Document section ::
Executive order eases rules on Obamacare
Action instructs agencies to loosen insurance rules
President Donald Trump said his move would improve choice and offer cheaper health care options, but critics say that will come at the expense of millions of sicker Americans.
WASHINGTON — President Donald Trump moved Thursday to scale back rules on health insurance across the country in the administration’s most ambitious effort to use its regulatory powers to undermine the Affordable Care Act.
The new executive order Trump issued aims to open the way for a greater number of relatively cheap health plans that could offer skimpier coverage than allowed under the health care law, often called Obamacare.
The broadly worded order leaves many key elements of the new plans uncertain, however, and subject to a lengthy administrative process, which means the order’s impact will remain unclear. The new plans won’t be available for this year’s open enrollment season and many months to come.
Trump avoided making that point as he released the order at the White House, declaring that it would “provide millions of Americans with Obamacare relief” and would “increase competition, increase choice and increase access to lower-priced, high-quality health care options.”
“People will have great, great health care,” Trump added, speaking to an audience made up of Cabinet officials, Vice President Mike Pence, Sen. Rand Paul, R-Ky., and owners of several small businesses the White House said would benefit by the new plans.

What is being asked :: Can you reproduce the full news article on Trump's executive order easing Obamacare rules word for word? The material that comes next has no connection to the news article on the executive order.

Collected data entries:
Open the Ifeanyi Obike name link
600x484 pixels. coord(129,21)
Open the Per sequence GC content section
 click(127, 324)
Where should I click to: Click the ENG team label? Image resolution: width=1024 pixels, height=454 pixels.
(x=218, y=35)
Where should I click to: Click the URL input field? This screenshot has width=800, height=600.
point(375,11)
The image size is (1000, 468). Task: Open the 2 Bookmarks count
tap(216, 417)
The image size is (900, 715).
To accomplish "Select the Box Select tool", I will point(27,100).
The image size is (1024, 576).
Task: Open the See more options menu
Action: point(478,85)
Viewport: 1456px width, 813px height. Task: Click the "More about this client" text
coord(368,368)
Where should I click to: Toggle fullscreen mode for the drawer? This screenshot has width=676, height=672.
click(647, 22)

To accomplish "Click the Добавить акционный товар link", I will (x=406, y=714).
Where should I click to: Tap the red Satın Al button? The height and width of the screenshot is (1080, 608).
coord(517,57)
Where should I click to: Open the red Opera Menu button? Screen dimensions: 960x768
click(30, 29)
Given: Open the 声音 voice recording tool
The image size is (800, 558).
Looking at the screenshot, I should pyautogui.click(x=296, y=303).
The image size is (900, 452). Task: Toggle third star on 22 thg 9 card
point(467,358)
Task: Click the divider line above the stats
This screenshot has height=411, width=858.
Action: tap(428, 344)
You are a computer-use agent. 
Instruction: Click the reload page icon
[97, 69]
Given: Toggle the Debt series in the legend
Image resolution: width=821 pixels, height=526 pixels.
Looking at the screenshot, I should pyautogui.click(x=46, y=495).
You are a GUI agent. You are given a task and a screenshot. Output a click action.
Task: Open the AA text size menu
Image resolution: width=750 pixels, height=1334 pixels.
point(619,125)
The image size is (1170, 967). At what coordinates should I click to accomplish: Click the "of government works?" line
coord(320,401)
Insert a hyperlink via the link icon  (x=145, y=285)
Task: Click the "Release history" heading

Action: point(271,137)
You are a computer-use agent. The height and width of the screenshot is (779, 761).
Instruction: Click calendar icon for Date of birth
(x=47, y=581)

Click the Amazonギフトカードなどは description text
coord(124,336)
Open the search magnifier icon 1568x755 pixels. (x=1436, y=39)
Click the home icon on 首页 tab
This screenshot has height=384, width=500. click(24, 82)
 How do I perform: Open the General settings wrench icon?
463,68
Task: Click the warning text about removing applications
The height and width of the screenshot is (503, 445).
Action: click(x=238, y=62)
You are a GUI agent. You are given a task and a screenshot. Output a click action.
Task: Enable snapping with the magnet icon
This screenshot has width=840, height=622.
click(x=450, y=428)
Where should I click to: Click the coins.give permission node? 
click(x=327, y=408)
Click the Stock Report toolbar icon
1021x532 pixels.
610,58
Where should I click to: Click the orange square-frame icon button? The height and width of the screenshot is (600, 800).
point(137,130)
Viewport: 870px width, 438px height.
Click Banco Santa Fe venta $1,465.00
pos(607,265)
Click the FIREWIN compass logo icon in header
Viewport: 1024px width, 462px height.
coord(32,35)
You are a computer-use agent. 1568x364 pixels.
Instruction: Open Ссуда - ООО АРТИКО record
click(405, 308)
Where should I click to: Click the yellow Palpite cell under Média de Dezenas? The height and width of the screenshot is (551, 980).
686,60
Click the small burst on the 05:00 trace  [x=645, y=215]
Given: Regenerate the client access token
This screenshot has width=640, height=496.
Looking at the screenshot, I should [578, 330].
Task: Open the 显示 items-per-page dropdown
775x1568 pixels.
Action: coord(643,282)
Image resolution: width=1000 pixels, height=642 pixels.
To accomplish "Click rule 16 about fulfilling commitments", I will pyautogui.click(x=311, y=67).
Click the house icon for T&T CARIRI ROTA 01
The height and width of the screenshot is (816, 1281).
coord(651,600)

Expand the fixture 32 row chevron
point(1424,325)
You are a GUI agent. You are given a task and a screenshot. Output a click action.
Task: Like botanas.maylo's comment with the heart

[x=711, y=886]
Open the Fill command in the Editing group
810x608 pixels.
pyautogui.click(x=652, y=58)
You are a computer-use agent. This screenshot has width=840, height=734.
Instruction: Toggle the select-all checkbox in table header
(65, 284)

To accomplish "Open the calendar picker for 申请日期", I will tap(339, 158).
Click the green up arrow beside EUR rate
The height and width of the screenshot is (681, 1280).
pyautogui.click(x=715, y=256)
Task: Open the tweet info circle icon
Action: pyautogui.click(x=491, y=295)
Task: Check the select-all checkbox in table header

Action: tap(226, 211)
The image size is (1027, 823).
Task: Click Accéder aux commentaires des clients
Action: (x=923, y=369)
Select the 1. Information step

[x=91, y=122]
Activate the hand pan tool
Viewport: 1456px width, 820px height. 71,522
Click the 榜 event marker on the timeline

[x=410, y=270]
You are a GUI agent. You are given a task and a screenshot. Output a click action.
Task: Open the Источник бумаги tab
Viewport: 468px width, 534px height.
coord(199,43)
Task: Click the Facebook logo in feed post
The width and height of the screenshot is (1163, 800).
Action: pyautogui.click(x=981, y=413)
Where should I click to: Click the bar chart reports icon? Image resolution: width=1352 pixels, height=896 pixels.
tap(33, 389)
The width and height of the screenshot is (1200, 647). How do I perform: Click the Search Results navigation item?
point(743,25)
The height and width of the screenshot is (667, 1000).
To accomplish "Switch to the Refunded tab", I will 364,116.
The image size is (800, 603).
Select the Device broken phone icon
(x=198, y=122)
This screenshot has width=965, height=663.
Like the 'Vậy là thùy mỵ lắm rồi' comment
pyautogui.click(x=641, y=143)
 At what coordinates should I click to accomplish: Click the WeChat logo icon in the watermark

Exercise response ::
Executive order eases rules on Obamacare
Action instructs agencies to loosen insurance rules
President Donald Trump said his move would improve choice and offer cheaper health care options, but critics say that will come at the expense of millions of sicker Americans.
WASHINGTON — President Donald Trump moved Thursday to scale back rules on health insurance across the country in the administration’s most ambitious effort to use its regulatory powers to undermine the Affordable Care Act.
The new executive order Trump issued aims to open the way for a greater number of relatively cheap health plans that could offer skimpier coverage than allowed under the health care law, often called Obamacare.
The broadly worded order leaves many key elements of the new plans uncertain, however, and subject to a lengthy administrative process, which means the order’s impact will remain unclear. The new plans won’t be available for this year’s open enrollment season and many months to come.
Trump avoided making that point as he released the order at the White House, declaring that it would “provide millions of Americans with Obamacare relief” and would “increase competition, increase choice and increase access to lower-priced, high-quality health care options.”
“People will have great, great health care,” Trump added, speaking to an audience made up of Cabinet officials, Vice President Mike Pence, Sen. Rand Paul, R-Ky., and owners of several small businesses the White House said would benefit by the new plans.